Fight fire with water. Idiots.
Found $10 in a pants pocket. It was awkward though because someone was still wearing it.
1) Throw a ball of yarn into a fencing battle 2) Wait until the fight is over 3) Retrieve your fully-knitted sweater
Maybelline claims to make eyelashes appear three times longer…..I think they should start making condoms.
Girlfriend mentioned she was lacking iron in her diet.
I gave her all my wrinkled shirts.
And that’s how the fight started.
I’m at my quickest when I try to follow someone out of the bathroom so I don’t have to touch the handle.
You know those women who write love letters to prisoners? Their vote counts just as much as yours.

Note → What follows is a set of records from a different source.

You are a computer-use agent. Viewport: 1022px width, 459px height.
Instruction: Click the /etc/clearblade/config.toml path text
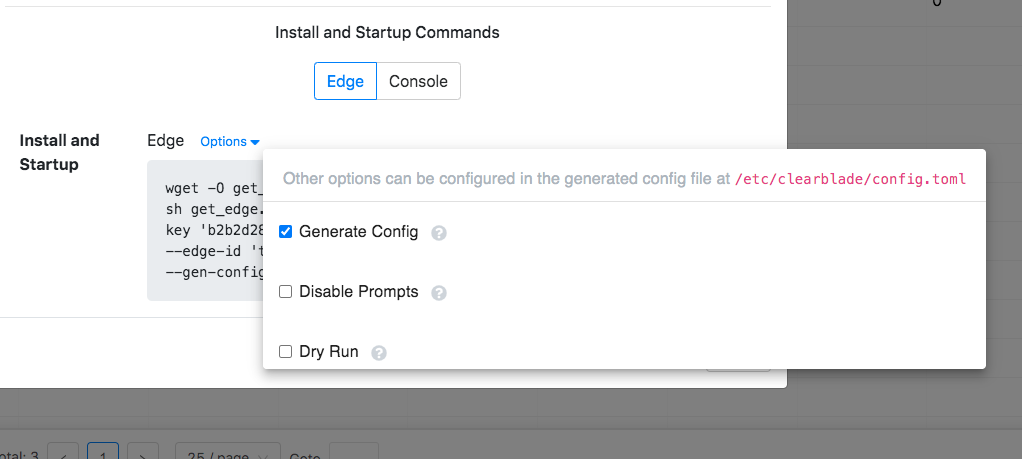pyautogui.click(x=850, y=180)
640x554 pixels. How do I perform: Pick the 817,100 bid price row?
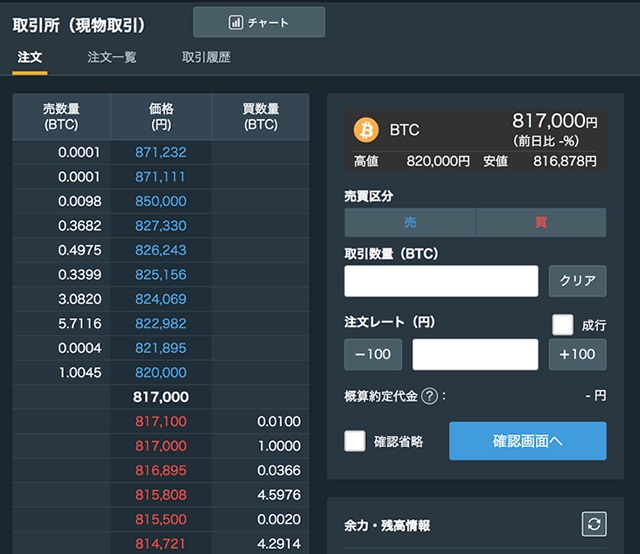tap(160, 422)
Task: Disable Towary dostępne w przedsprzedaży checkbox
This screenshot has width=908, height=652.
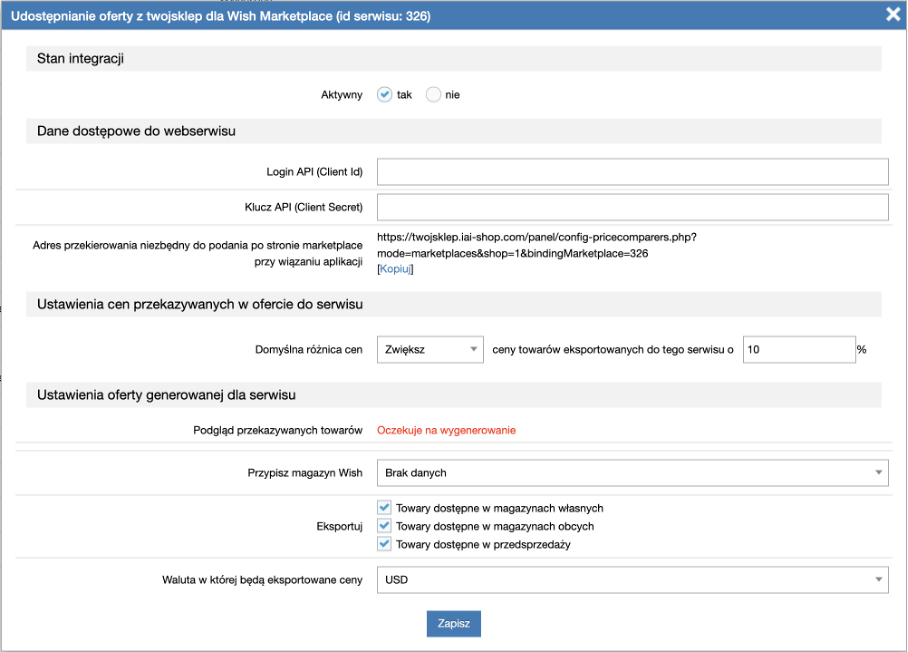Action: [x=385, y=544]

Only in America would they name a state after a bucket of fried chicken.
Every so often I Google my name hoping someone stole my identity and made a better something out of myself.
It’s possible to suck at everything if you put your mouth to it.

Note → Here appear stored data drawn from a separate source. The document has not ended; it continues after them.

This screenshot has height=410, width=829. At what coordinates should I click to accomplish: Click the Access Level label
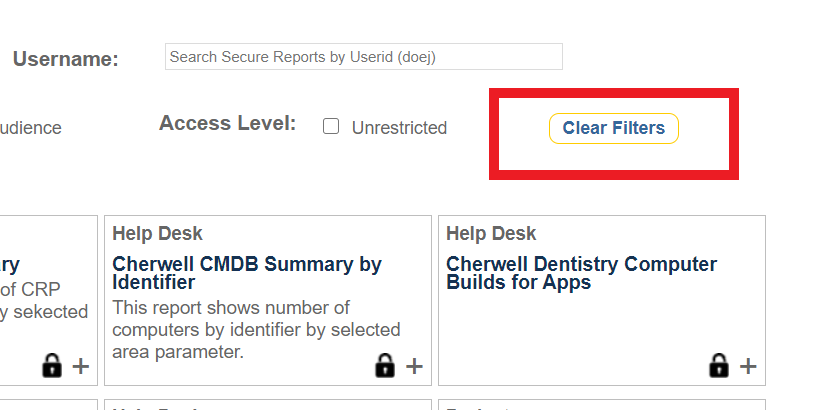[x=227, y=124]
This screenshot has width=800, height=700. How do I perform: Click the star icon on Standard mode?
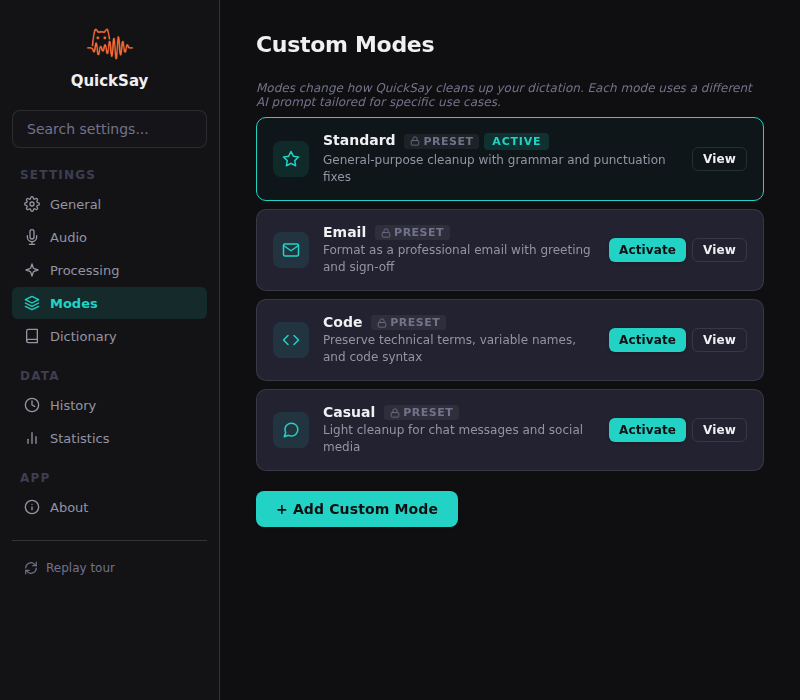(x=290, y=158)
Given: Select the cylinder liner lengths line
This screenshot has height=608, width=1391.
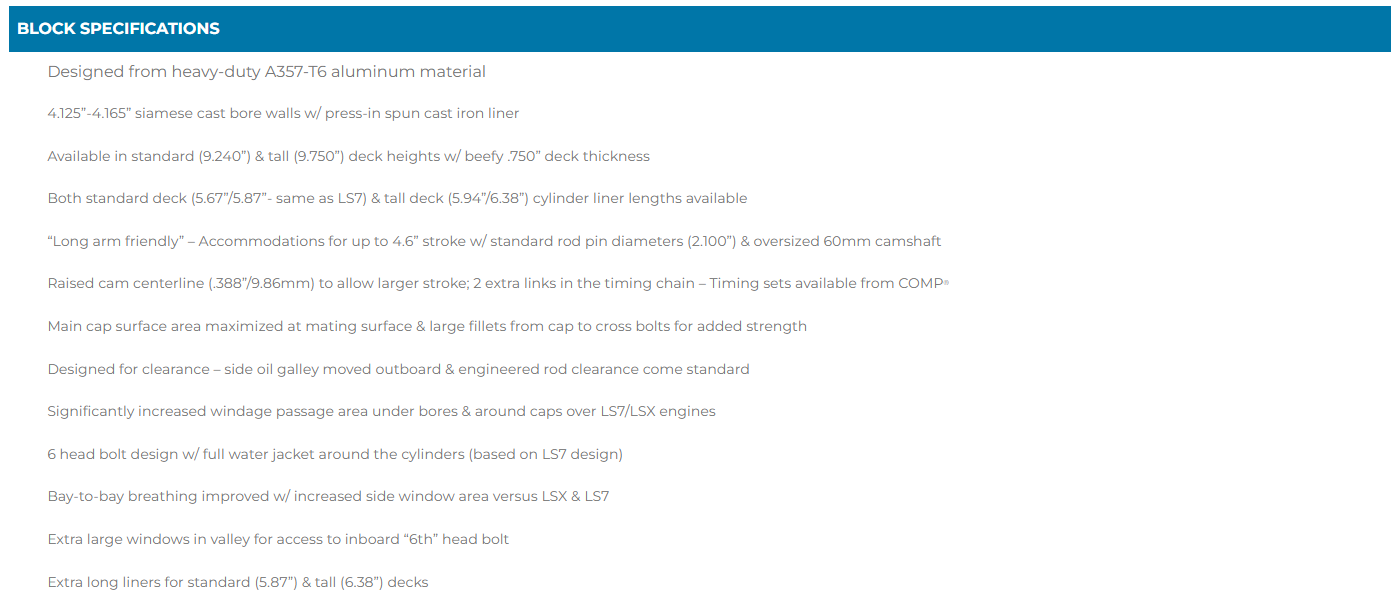Looking at the screenshot, I should (x=397, y=199).

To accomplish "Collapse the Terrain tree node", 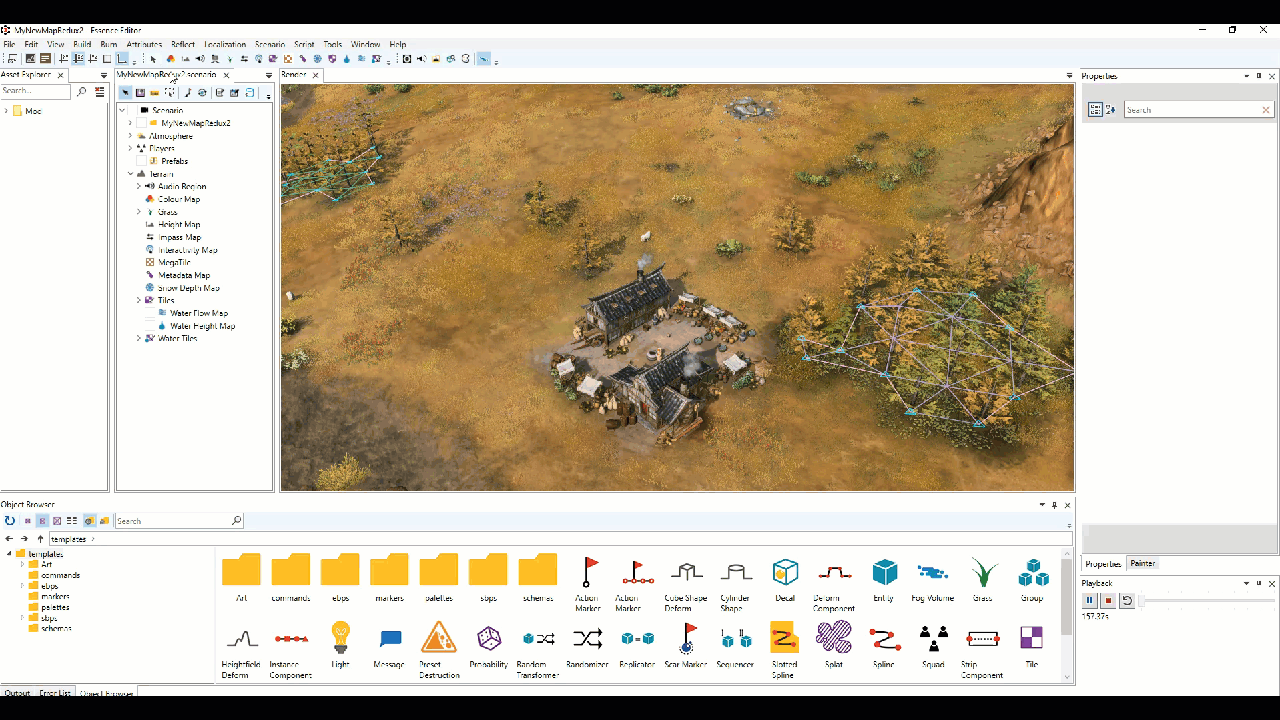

“HEY ATHLETES WITHOUT MONEY FOR TRAINING FACILITIES OR PROPER UNIFORMS, Y U NO WIN GOLD MEDALS?” – Indians
This spider just got away from me because I made the classic villain mistake of telling him my whole evil plan before killing him.
I’m 100% sure Zebra’s didn’t earn those things.
Instead of sending a letter in a bottle, go one step further. Bottle up all your feelings, then throw yourself out into the ocean.
My daughter just announced she’s SICK of stupid-ass people. I said “Oh darlin, you’re gonna feel ill for a long time.. they’re everywhere.”